Ida flooding forces some NJ schools to start the year remotely
Flooding from the heavy rains during Ida has delayed the return to classrooms in several hard hit communities — and put at least one school building out of commission for the foreseeable future.
The South Orange-Maplewood school district suffered damage to both facilities and transportation that will delay the start of classes until Monday, according to a letter sent to families from school officials.
Cresskill Schools Superintendent Michael Burke told PIX 11 that the Cresskill Middle/High School will not open anytime soon, because of severe damage from flooding — including four boilers that have to be replaced at an estimated cost of $3 million.
"The damage was extensive. We were overwhelmed with water probably three to four feet of water throughout the entire building. Not only did it enter from the outside but it got into the inner part of the school. The auditorium, the media center, the old gym is under the media center. The floor buckled. That has to be replaced," Burke said.
The school will be all remote as classes start on Thursday.
Burke said the district is trying to find two locations to serve as a temporary high school and middle school classrooms so classroom instruction can resume.

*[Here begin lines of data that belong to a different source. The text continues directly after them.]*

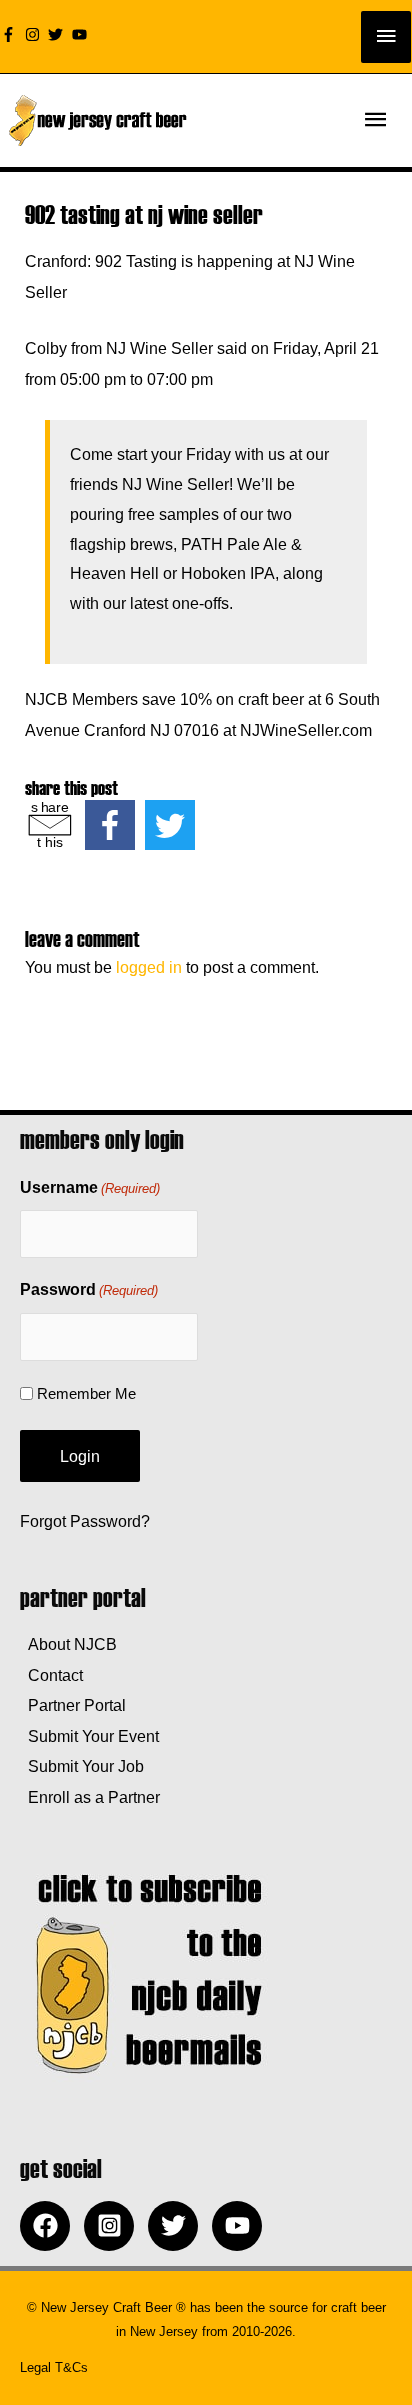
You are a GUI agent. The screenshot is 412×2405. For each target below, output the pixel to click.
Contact (51, 1675)
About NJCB (68, 1644)
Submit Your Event (89, 1736)
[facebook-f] (11, 34)
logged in (149, 967)
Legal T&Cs (54, 2367)
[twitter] (58, 34)
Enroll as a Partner (90, 1797)
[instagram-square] (114, 2226)
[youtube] (82, 34)
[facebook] (50, 2226)
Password (89, 1289)
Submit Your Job (82, 1766)
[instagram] (35, 34)
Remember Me (86, 1393)
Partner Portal (73, 1705)
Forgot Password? (85, 1521)
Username (90, 1187)
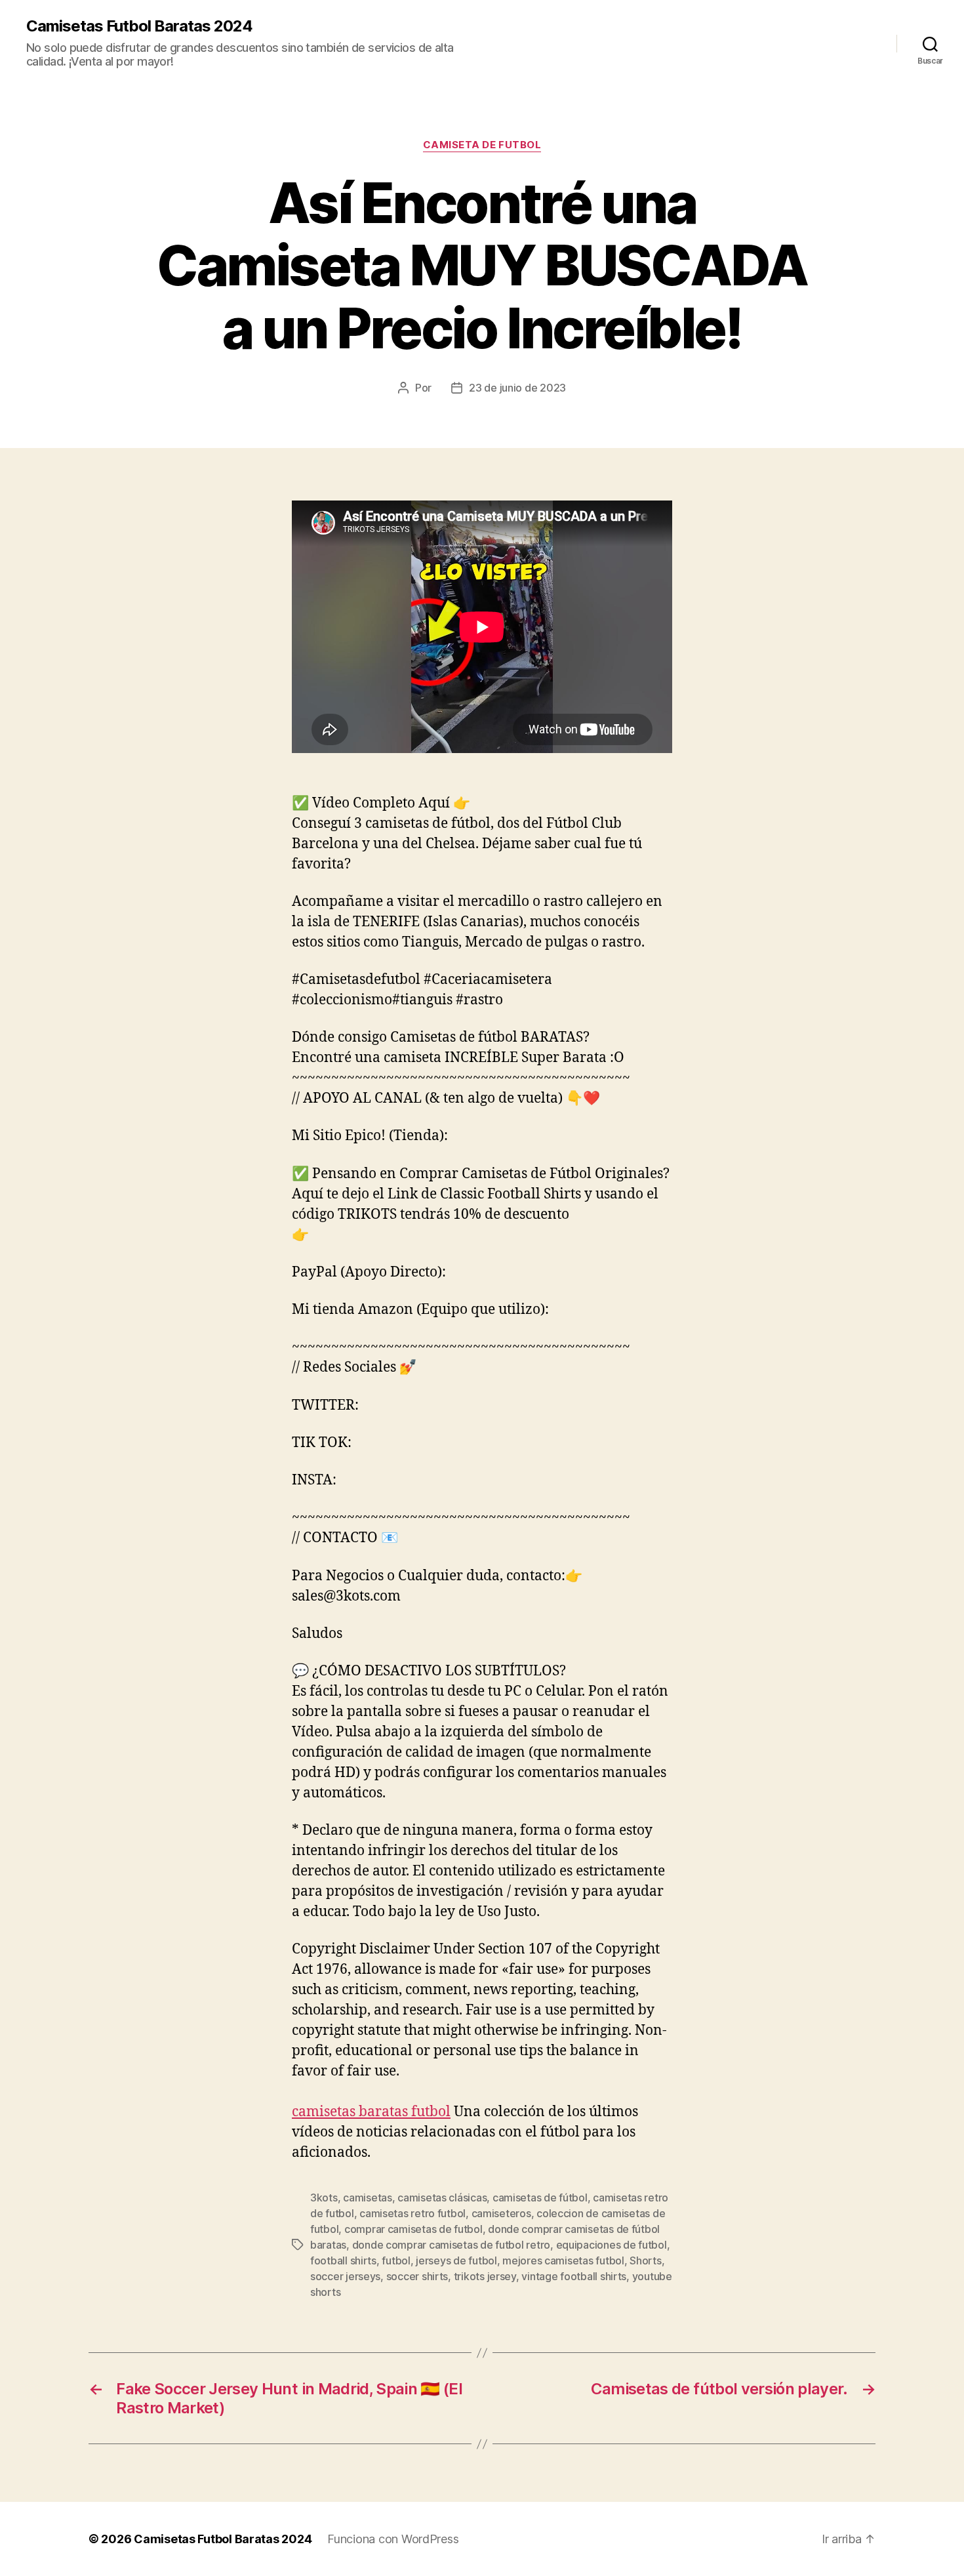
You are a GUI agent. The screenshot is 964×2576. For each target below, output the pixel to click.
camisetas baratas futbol (371, 2112)
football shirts (343, 2260)
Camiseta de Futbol (482, 145)
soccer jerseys (345, 2276)
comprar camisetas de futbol (413, 2229)
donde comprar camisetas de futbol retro (451, 2244)
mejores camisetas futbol (563, 2260)
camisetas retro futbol (412, 2213)
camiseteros (501, 2213)
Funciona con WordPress (392, 2539)
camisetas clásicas (442, 2197)
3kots (324, 2197)
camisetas (367, 2197)
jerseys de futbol (456, 2260)
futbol (396, 2260)
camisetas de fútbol (540, 2197)
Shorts (645, 2260)
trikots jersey (485, 2276)
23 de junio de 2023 (517, 387)
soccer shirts (417, 2276)
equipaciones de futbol (611, 2244)
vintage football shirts (573, 2276)
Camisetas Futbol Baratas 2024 (139, 26)
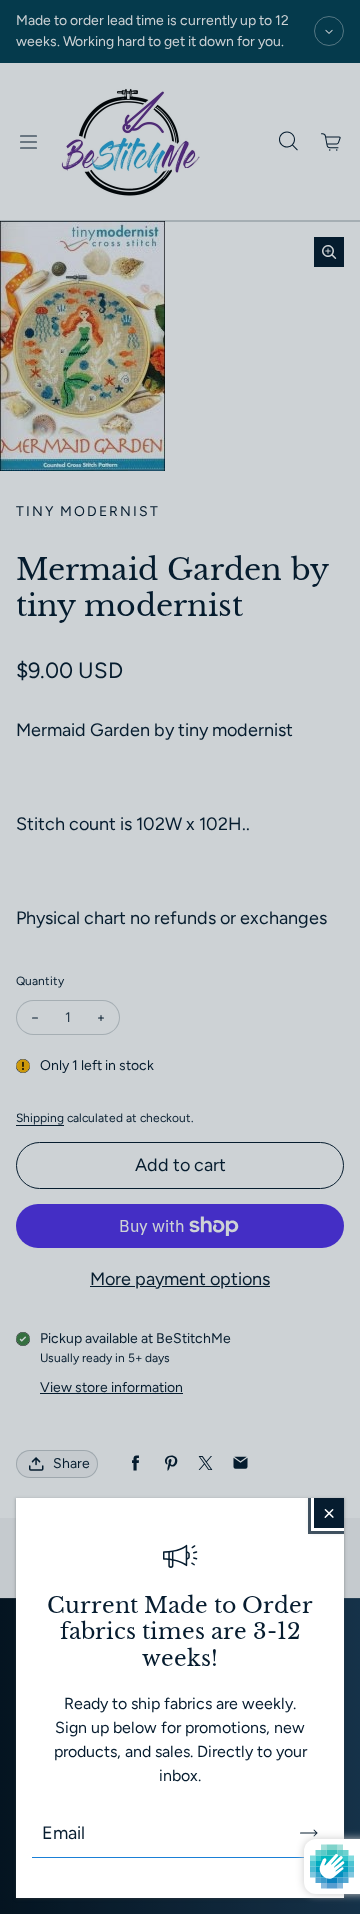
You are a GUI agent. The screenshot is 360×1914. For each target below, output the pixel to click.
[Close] (329, 1513)
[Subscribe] (309, 1833)
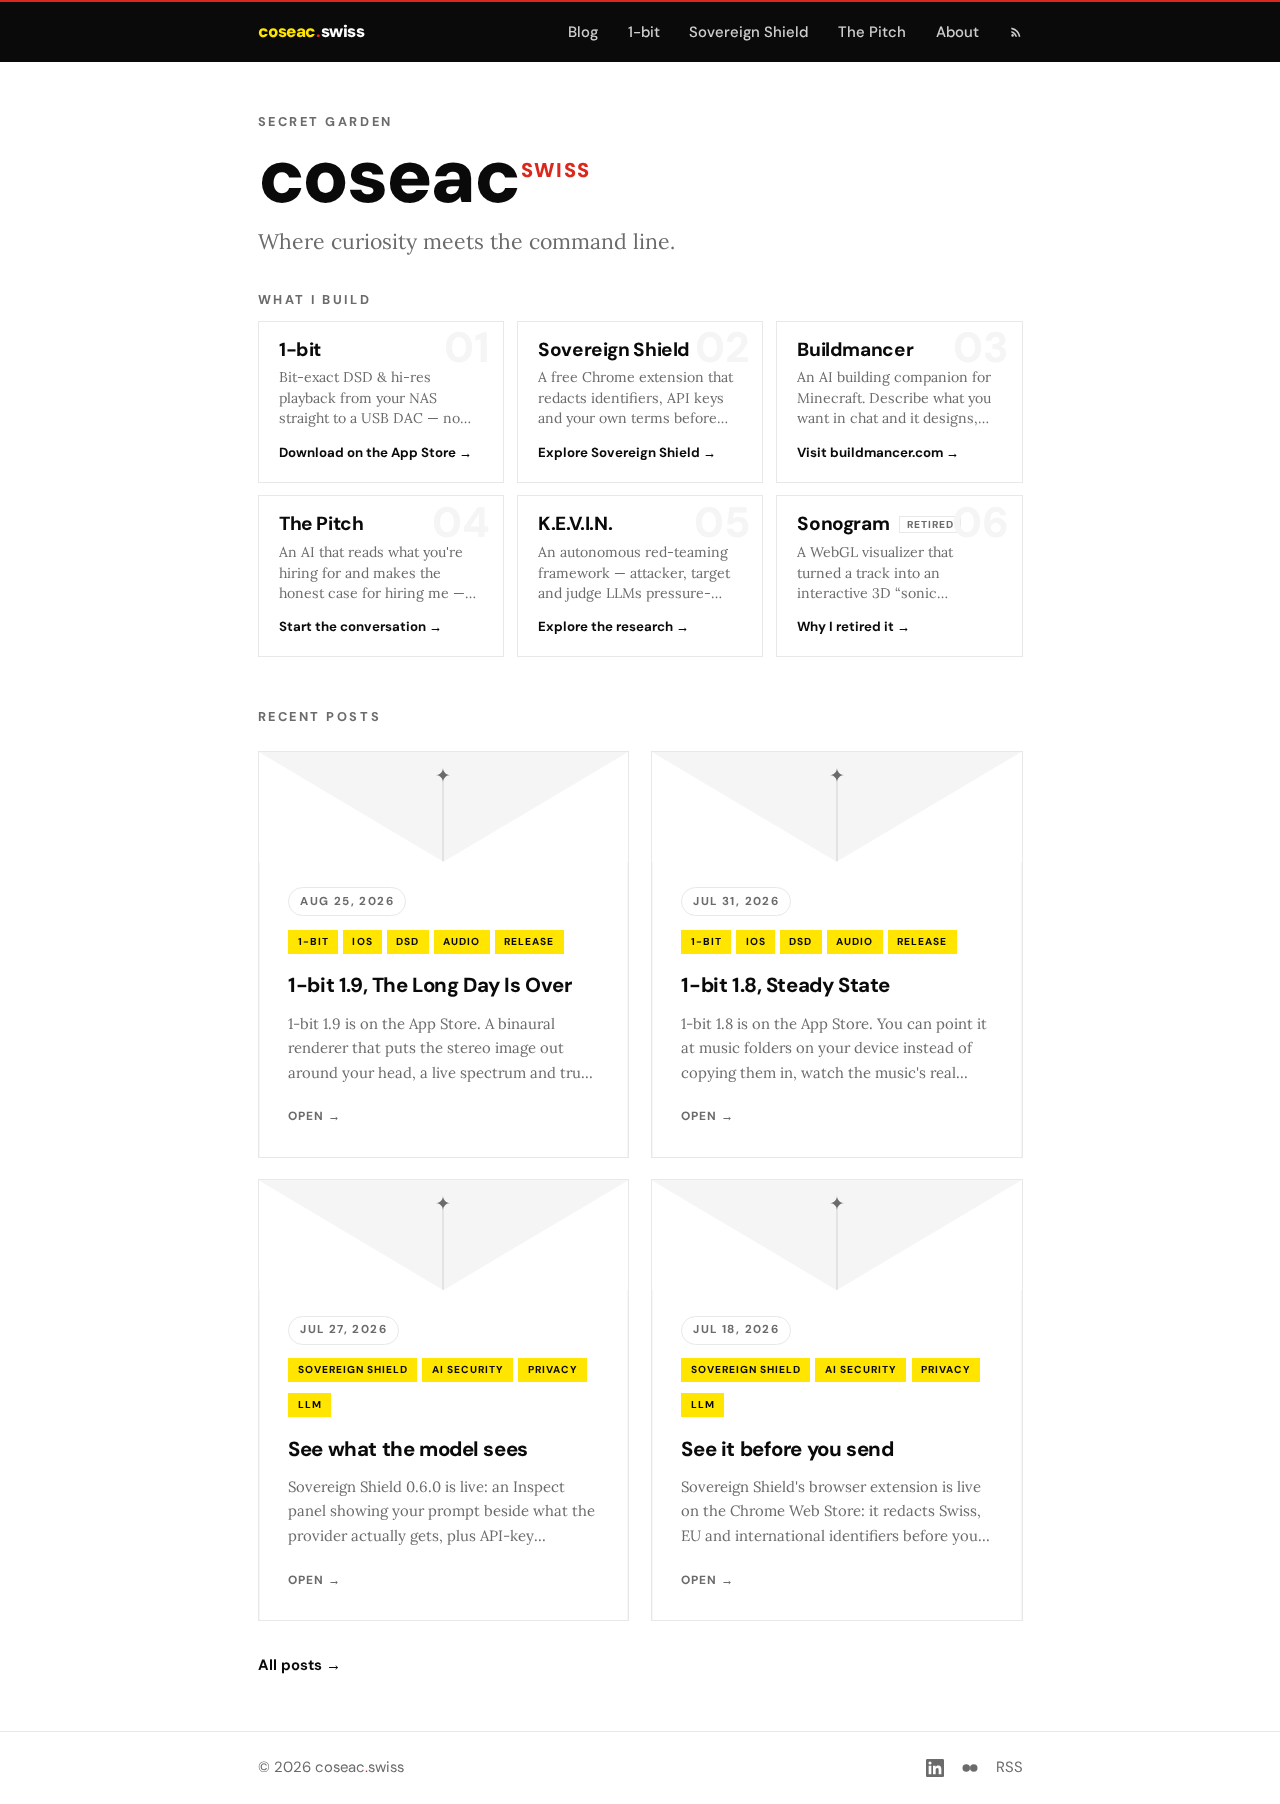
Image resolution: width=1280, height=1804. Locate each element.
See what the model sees (408, 1449)
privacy (553, 1369)
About (957, 32)
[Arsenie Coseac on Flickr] (970, 1768)
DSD (407, 941)
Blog (583, 32)
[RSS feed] (1016, 32)
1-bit (644, 32)
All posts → (299, 1665)
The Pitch (872, 32)
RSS (1009, 1767)
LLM (310, 1404)
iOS (362, 941)
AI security (468, 1369)
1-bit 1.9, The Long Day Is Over (429, 985)
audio (461, 941)
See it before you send (787, 1449)
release (529, 941)
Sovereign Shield (748, 32)
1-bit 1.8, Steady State (785, 985)
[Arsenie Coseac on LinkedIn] (935, 1768)
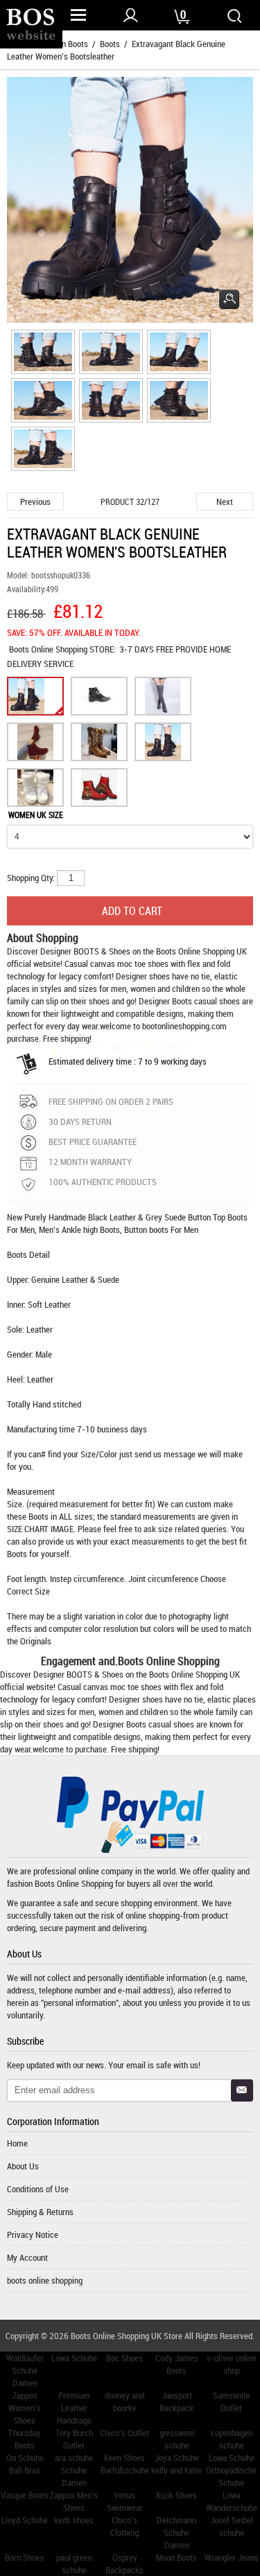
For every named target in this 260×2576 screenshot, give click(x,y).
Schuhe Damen (74, 2476)
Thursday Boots (24, 2438)
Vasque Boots (25, 2495)
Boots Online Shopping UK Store (126, 2335)
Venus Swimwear (125, 2501)
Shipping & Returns (40, 2211)
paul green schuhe (74, 2563)
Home (17, 2143)
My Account (27, 2257)
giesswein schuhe (176, 2438)
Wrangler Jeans (232, 2557)
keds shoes (74, 2520)
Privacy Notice (32, 2234)
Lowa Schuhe (74, 2358)
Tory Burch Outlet (74, 2438)
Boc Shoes (124, 2358)
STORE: (62, 649)
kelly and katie (176, 2470)
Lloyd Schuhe (24, 2520)
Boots (110, 43)
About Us (23, 2166)
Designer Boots (165, 1001)
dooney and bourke (124, 2401)
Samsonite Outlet (231, 2401)
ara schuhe (74, 2457)
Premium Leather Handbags (74, 2407)
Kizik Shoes (176, 2495)
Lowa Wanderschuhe (231, 2501)
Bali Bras (24, 2470)
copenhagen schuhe (231, 2438)
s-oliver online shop (232, 2364)
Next (224, 501)
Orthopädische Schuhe (231, 2476)
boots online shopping (45, 2280)
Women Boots (64, 43)
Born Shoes (24, 2557)
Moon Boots (176, 2557)
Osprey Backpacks (124, 2563)
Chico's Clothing (124, 2526)
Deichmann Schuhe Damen (176, 2532)
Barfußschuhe (125, 2470)
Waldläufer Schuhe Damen (25, 2370)
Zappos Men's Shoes (74, 2501)
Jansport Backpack (176, 2401)
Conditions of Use (38, 2189)
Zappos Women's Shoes (24, 2407)
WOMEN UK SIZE (35, 814)
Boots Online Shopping (49, 649)
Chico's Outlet (124, 2432)
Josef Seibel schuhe (231, 2526)
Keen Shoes (124, 2457)
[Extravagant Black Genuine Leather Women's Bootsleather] (41, 354)
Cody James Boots (176, 2364)
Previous (35, 501)
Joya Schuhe (177, 2457)
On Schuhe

"The most pressing concerns for our reopening center around our school buses and transportation vans. We have been working closely with our insurance adjuster and the mechanics that we have an ongoing relationship with to assess the situation. At this time, we have received updates that have made us somewhat optimistic that our transportation fleet will be operational sooner than our original estimates," according to the South Orange-Maplewood school district.
Employees were praised for working "tirelessly" through the weekend to remediate the water damage but it proved to be a daunting task to make repairs to the district's buses.
Classes in South Orange-Maplewood are tentatively scheduled to start on Monday, with staff returning to classrooms for preparation on Thursday and Friday.
Rahway Schools Superintendent Patricia Camp told NJ.com that delaying the start of classes will give students and their families to "get themselves back together" before the start of school.
Paterson Schools Superintendent Eileen Shafer said the state has given the green light to go all remote, Wednesday through Friday, to allow for completion of repairs to affected school buildings. She said in a letter that the decision had nothing to do with the COVID-19 pandemic.
“Our buildings are safely equipped with the several layers of protection and protocols we have outlined before," Shafer said. “Having our students remote allows facilities staff unencumbered access to complete their restoration.”